The robust constrained Markov decision process (RCMDP) is a recent task-modelling framework for reinforcement learning that incorporates behavioural constraints and that provides robustness to errors in the transition dynamics model through the use of an uncertainty set. Simulating RCMDPs requires computing the worst-case dynamics based on value estimates for each state, an approach which has previously been used in the Robust Constrained Policy Gradient (RCPG). Highlighting potential downsides of RCPG such as not robustifying the full constrained objective and the lack of incremental learning, this paper introduces two algorithms, called RCPG with Robust Lagrangian and Adversarial RCPG. RCPG with Robust Lagrangian modifies RCPG by taking the worst-case dynamics based on the Lagrangian rather than either the value or the constraint. Adversarial RCPG also formulates the worst-case dynamics based on the Lagrangian but learns this directly and incrementally as an adversarial policy through gradient descent rather than indirectly and abruptly through constrained optimisation on a sorted value list. A theoretical analysis first derives the Lagrangian policy gradient for the policy optimisation of both proposed algorithms and then the adversarial policy gradient to learn the adversary for Adversarial RCPG. Empirical experiments injecting perturbations in inventory management and safe navigation tasks demonstrate the competitive performance of both algorithms compared to traditional RCPG variants as well as non-robust and non-constrained ablations. In particular, Adversarial RCPG ranks among the top two performing algorithms on all tests.
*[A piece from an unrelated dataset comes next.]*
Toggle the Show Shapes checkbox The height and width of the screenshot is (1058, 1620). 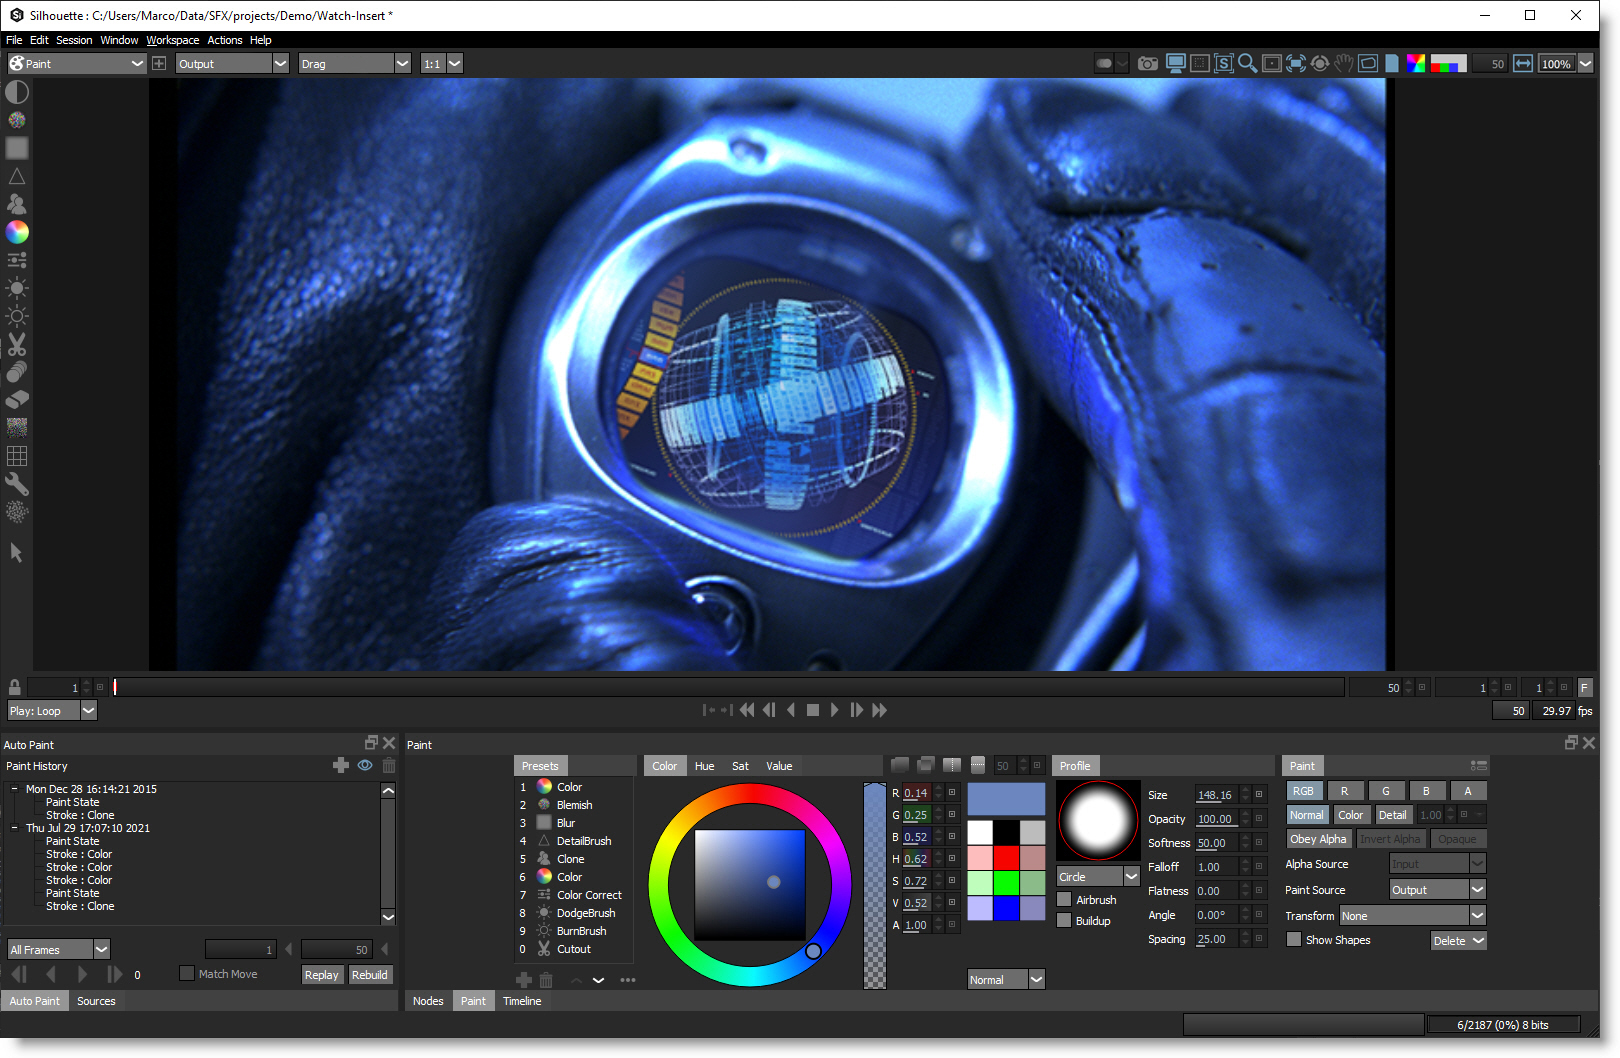(1294, 940)
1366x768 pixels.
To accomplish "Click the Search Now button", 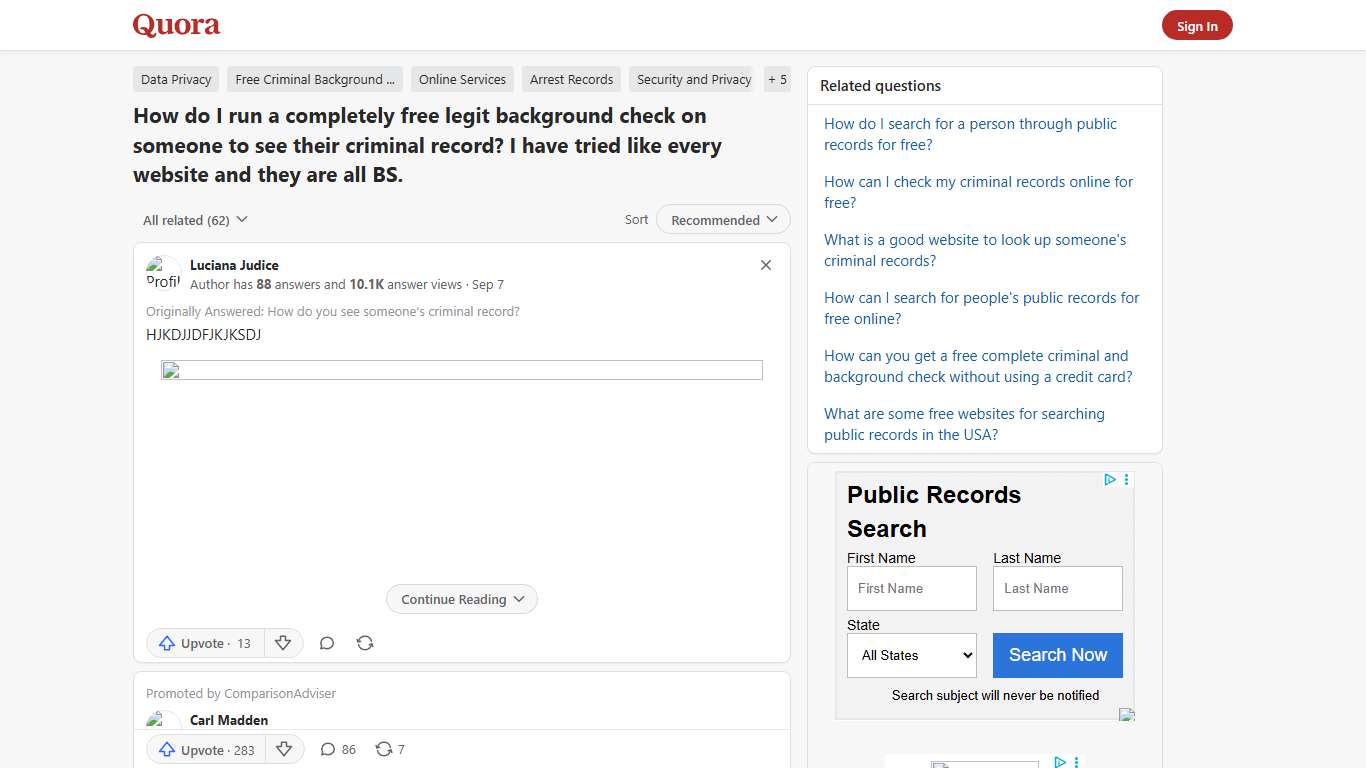I will click(1057, 655).
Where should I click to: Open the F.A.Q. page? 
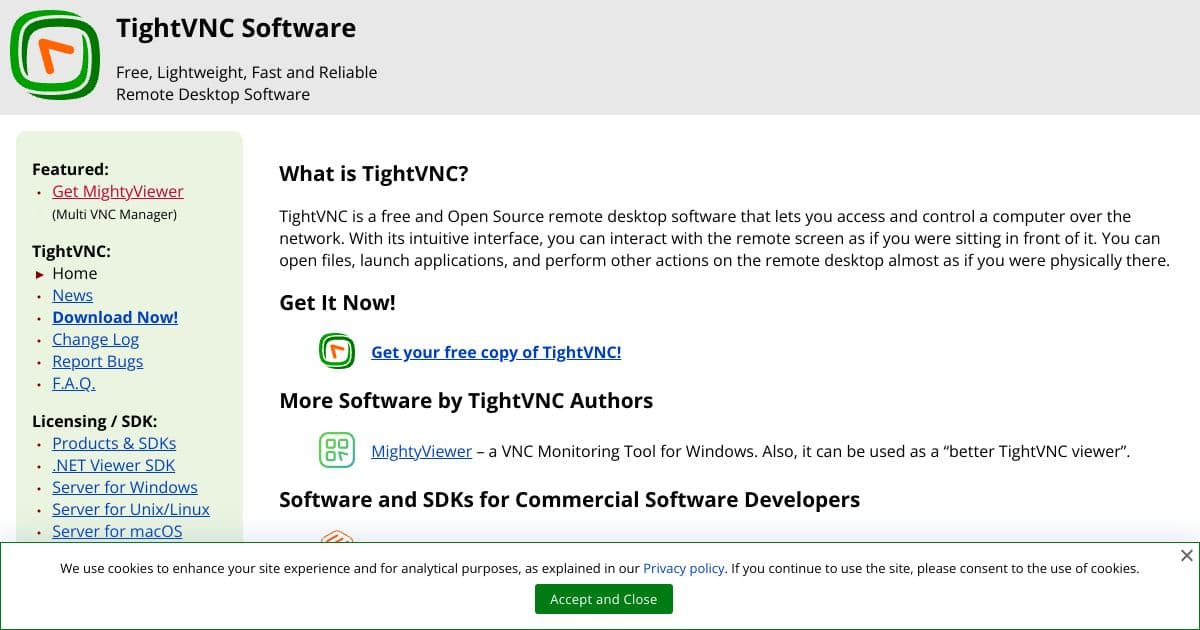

翻译：鲁棒约束马尔可夫决策过程（RCPG）是强化学习中一种近期提出的任务建模框架，它融合了行为约束，并通过使用不确定集来增强对转移动力学模型误差的鲁棒性。模拟RCMDP需要基于每个状态的值估计计算最坏情况动力学，这一方法此前已在鲁棒约束策略梯度（RCPG）中得到应用。本文针对RCPG的潜在缺陷，例如未能使完整约束目标鲁棒化以及缺乏增量学习，提出了两种算法：带鲁棒拉格朗日的RCPG和对抗RCPG。带鲁棒拉格朗日的RCPG通过基于拉格朗日量（而非值或约束）计算最坏情况动力学来改进RCPG。对抗RCPG同样基于拉格朗日量构建最坏情况动力学，但通过梯度下降直接以对抗策略的形式增量式学习，而非通过排序值列表上的约束优化进行间接且突变的计算。理论分析首先推导了两种算法在策略优化中的拉格朗日策略梯度，然后推导了用于学习对抗RCPG中对抗者的对抗策略梯度。在库存管理和安全导航任务中注入扰动的实证实验表明，与传统的RCPG变体以及非鲁棒和非约束的消融方法相比，两种算法均展现了有竞争力的性能。特别地，对抗RCPG在所有测试中均排名前二。